A medical ethics professor blasted a fourth-year medical student at Wake Forest University in North Carolina for implying on Twitter that she had intentionally missed a vein while drawing blood after the patient mocked her pronoun pin.
“I’m shocked by this conduct if it really did happen, if she really did intentionally harm this patient,” said Cheryl Erwin, a medical education professor and the director of the center for ethics and humanities at Texas Tech University. “It may be minor, but it is a violation of your first responsibility as a health professional: do no harm.”
The controversy erupted after Kychelle Del Rosario, using the name K. Del, responded to a March 27 tweet from another doctor in a thread about transphobia. The doctor wrote that she had worn a badge with she/her pronouns to make her transgender patients and colleagues more comfortable.
Del Rosario replied with her own ill-advised vignette. “I had a patient I was doing a blood draw on see my pronoun pin and loudly laugh to the staff ‘She/Her? Well of course it is! What other pronouns even are there? It?'” Del Rosario wrote. “I missed his vein so he had to get stuck twice.”
The Twitter account Libs of Tik Tok, which has 578,000 followers, shared a screenshot of the tweet, accusing Del Rosario of having abused a patient. Del Rosario has since deleted her Twitter account.
Erwin called Del Rosario’s behavior a “lapse in judgment” and said she should be reprimanded.
“Medical professionals need to remember they don’t walk away from their role,” she told Fox News Digital. “They have an obligation not to post things on social media that are harmful.”
Wake Forest University campus at Winston-Salem.
(John Greim/LightRocket via Getty Images)
In response to the tweet from the handle Libs of Tik Tok, Wake Forest School of Medicine wrote that the student’s message did not reflect the university’s values. “We are taking measures to address this,” the medical school added.
A Charlotte, us-regions, defense lawyer said that Del Rosario’s Tweet may have shown poor judgment, but it was not enough to justify a criminal charge.
“The prosecutor would have to prove she missed the vein intentionally, and the tweet would not be enough to prove this,” said attorney Robert Reeves. “I am a former registered nurse, and you don’t always get it on the first stick.”
Reeves said prosecutors may have been able to make out a minor criminal case for battery if she had explicitly stated that she had deliberately missed the vein.
Del Rosario and Wake Forest University didn’t immediately return requests for comment.

####

## ASSIGNMENT 1
Answer these questions from the article about the Wake Forest medical student:
(a) At which university does Cheryl Erwin direct the center for ethics and humanities?
(b) How many followers does the Twitter account Libs of Tik Tok have?
(c) What job did attorney Robert Reeves say he once held?
## ASSIGNMENT 2
Please return the passage of the article about the Wake Forest medical student, starting with "(John Greim/LightRocket via" and going on through "a criminal charge.", copied word for word.
The listing has nothing to do with the article about the Wake Forest medical student.

## DATASET EXTRACT

####

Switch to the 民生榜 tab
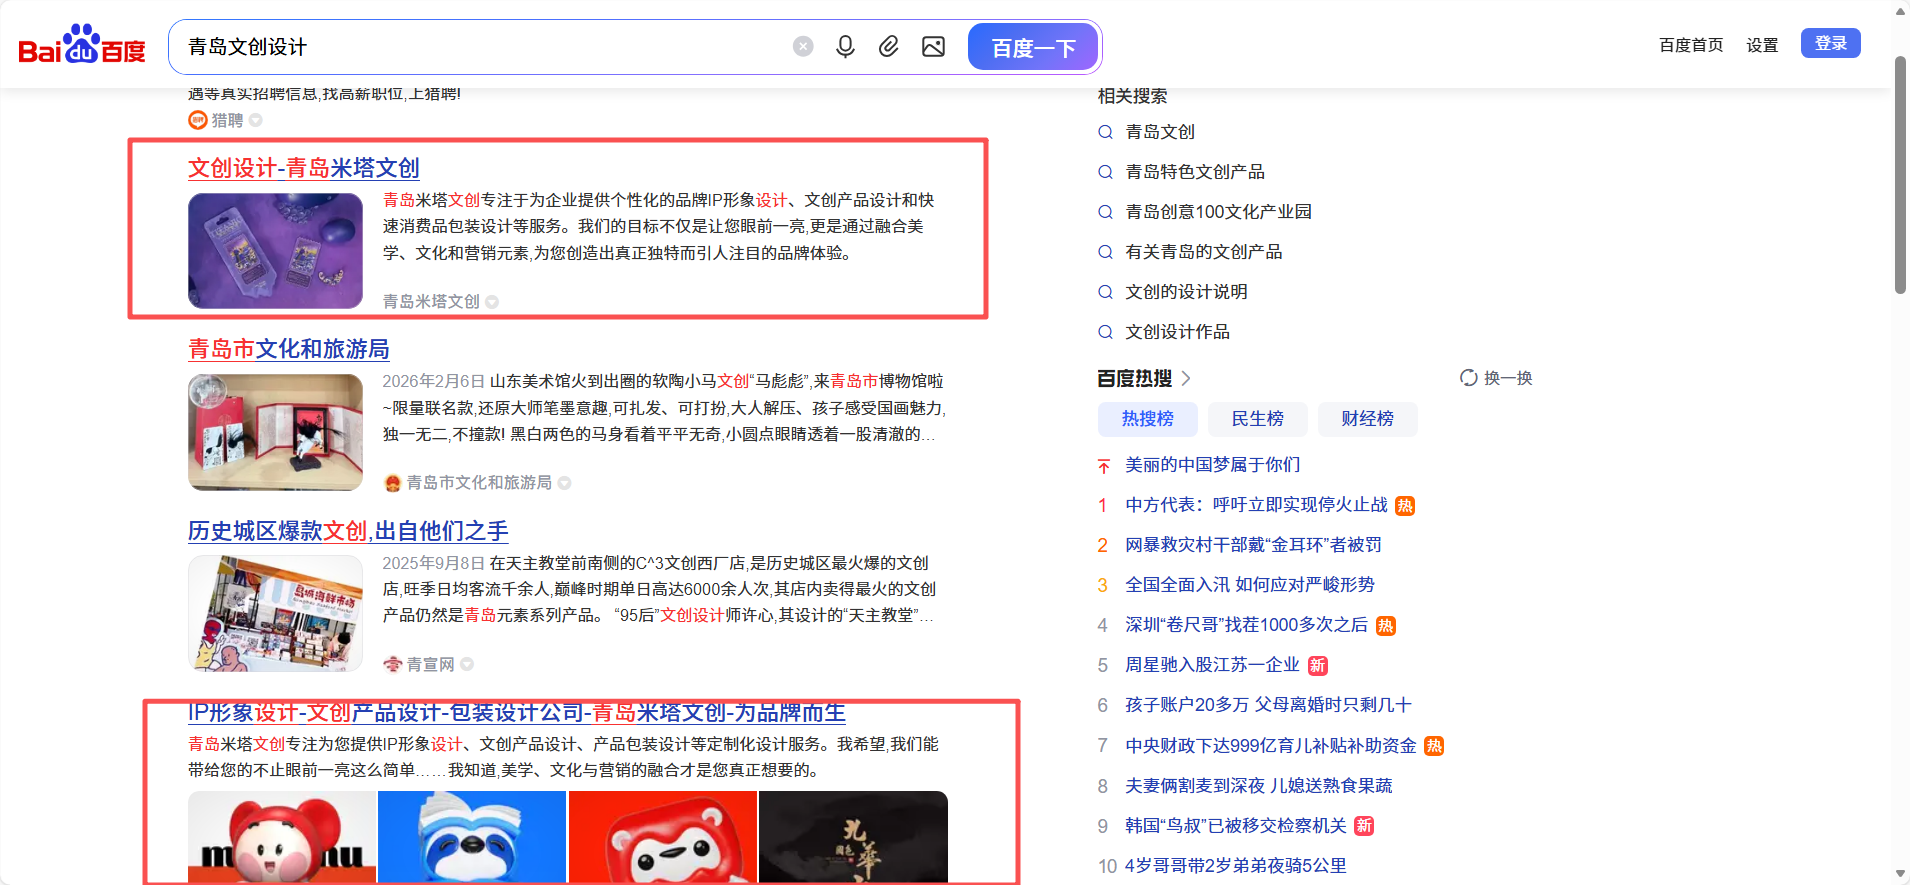 coord(1257,419)
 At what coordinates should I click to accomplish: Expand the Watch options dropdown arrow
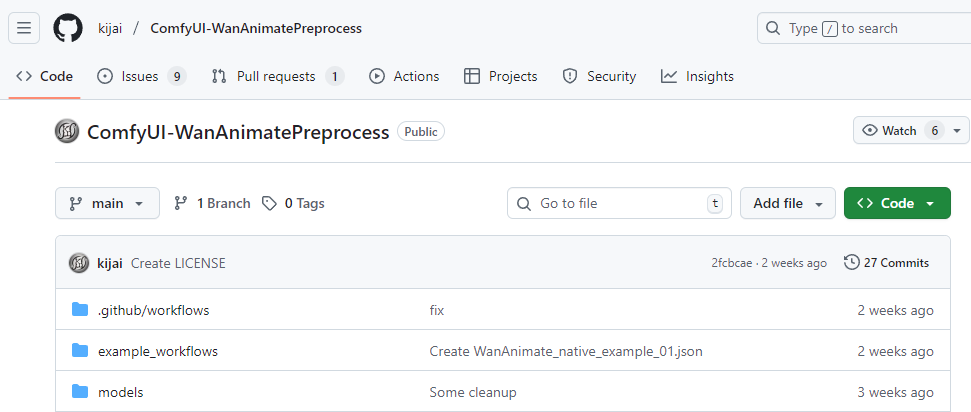click(x=959, y=131)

####

## ANSWER BOX 1
(a) Texas Tech University
(b) 578,000
(c) Registered nurse

## ANSWER BOX 2
(John Greim/LightRocket via Getty Images)
In response to the tweet from the handle Libs of Tik Tok, Wake Forest School of Medicine wrote that the student’s message did not reflect the university’s values. “We are taking measures to address this,” the medical school added.
A Charlotte, us-regions, defense lawyer said that Del Rosario’s Tweet may have shown poor judgment, but it was not enough to justify a criminal charge.